**EXERCISE BRIEF:** Don't include any picture when you restate the data word for word.

**DATA SHOWN:**
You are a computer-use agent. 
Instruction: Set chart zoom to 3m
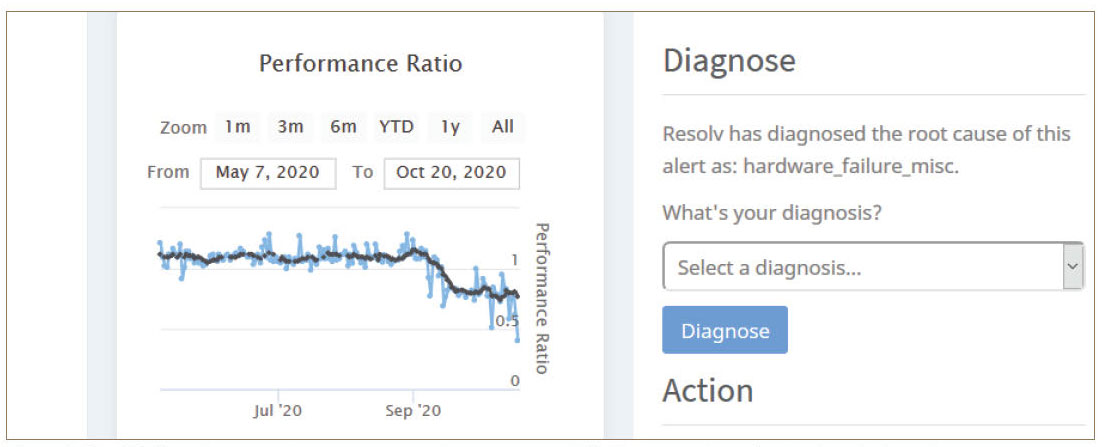pyautogui.click(x=290, y=127)
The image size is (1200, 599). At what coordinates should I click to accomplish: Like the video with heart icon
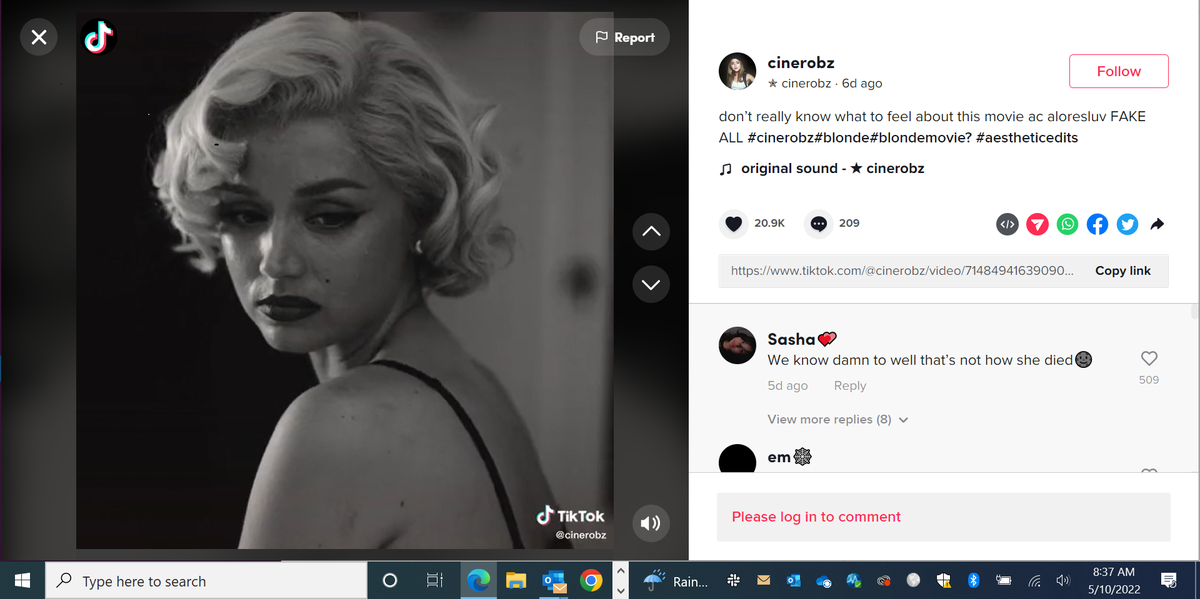click(x=734, y=224)
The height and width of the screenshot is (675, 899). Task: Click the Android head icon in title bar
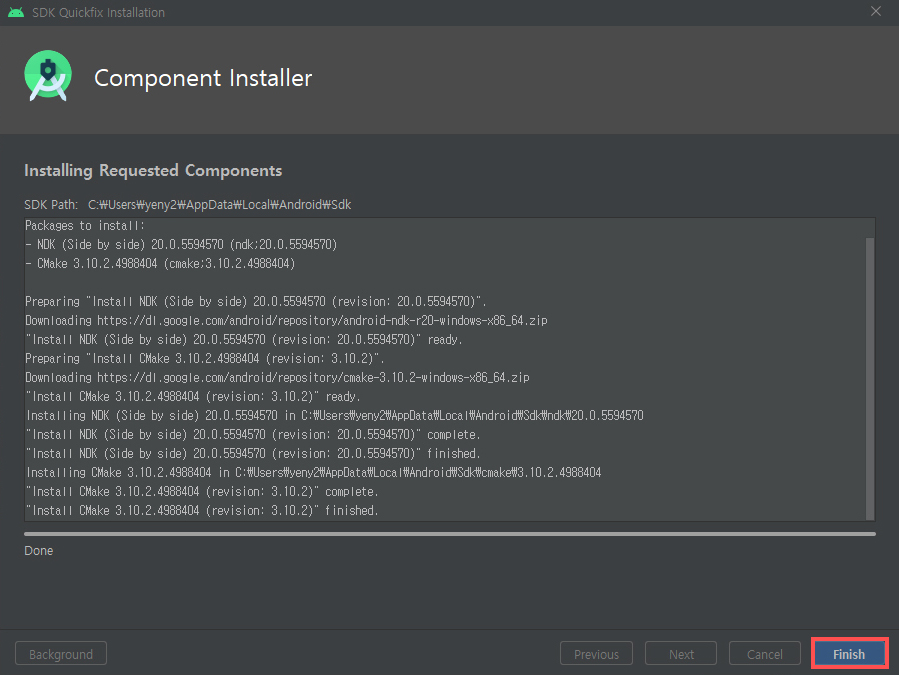point(16,12)
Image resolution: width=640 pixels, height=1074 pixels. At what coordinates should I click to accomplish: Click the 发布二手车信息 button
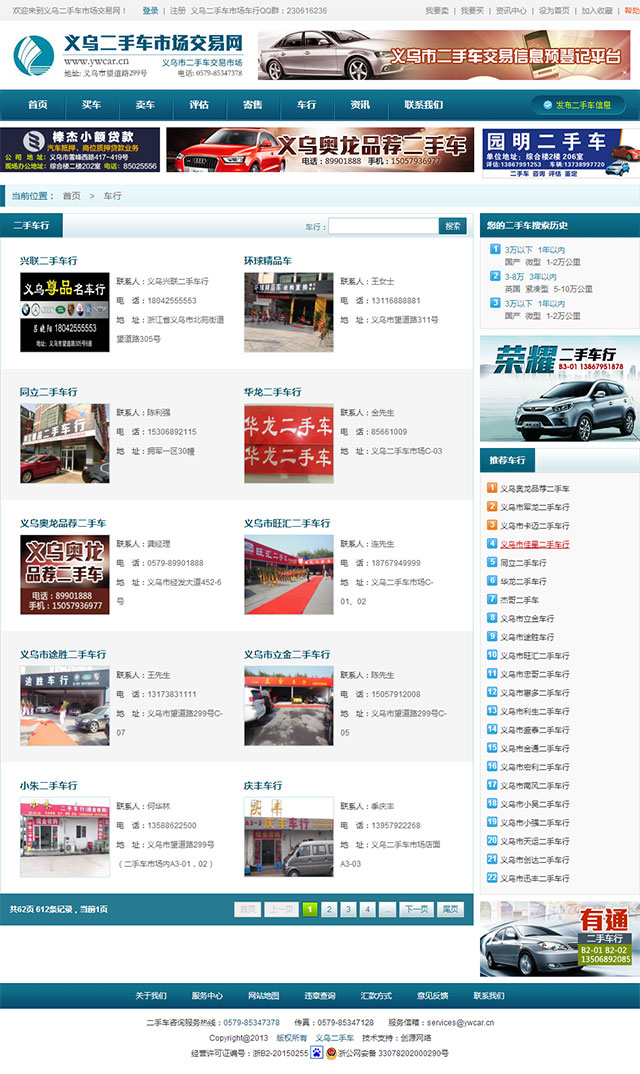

**ANSWER SPACE:**
You are a computer-use agent. 
Instruction: Set chart zoom to 3m
pyautogui.click(x=290, y=127)
The image size is (1200, 599). At what coordinates should I click to accomplish: Like the video with heart icon
click(x=734, y=224)
The height and width of the screenshot is (675, 899). Task: Click the Android head icon in title bar
point(16,12)
Image resolution: width=640 pixels, height=1074 pixels. At what coordinates should I click to accomplish: Click the 发布二手车信息 button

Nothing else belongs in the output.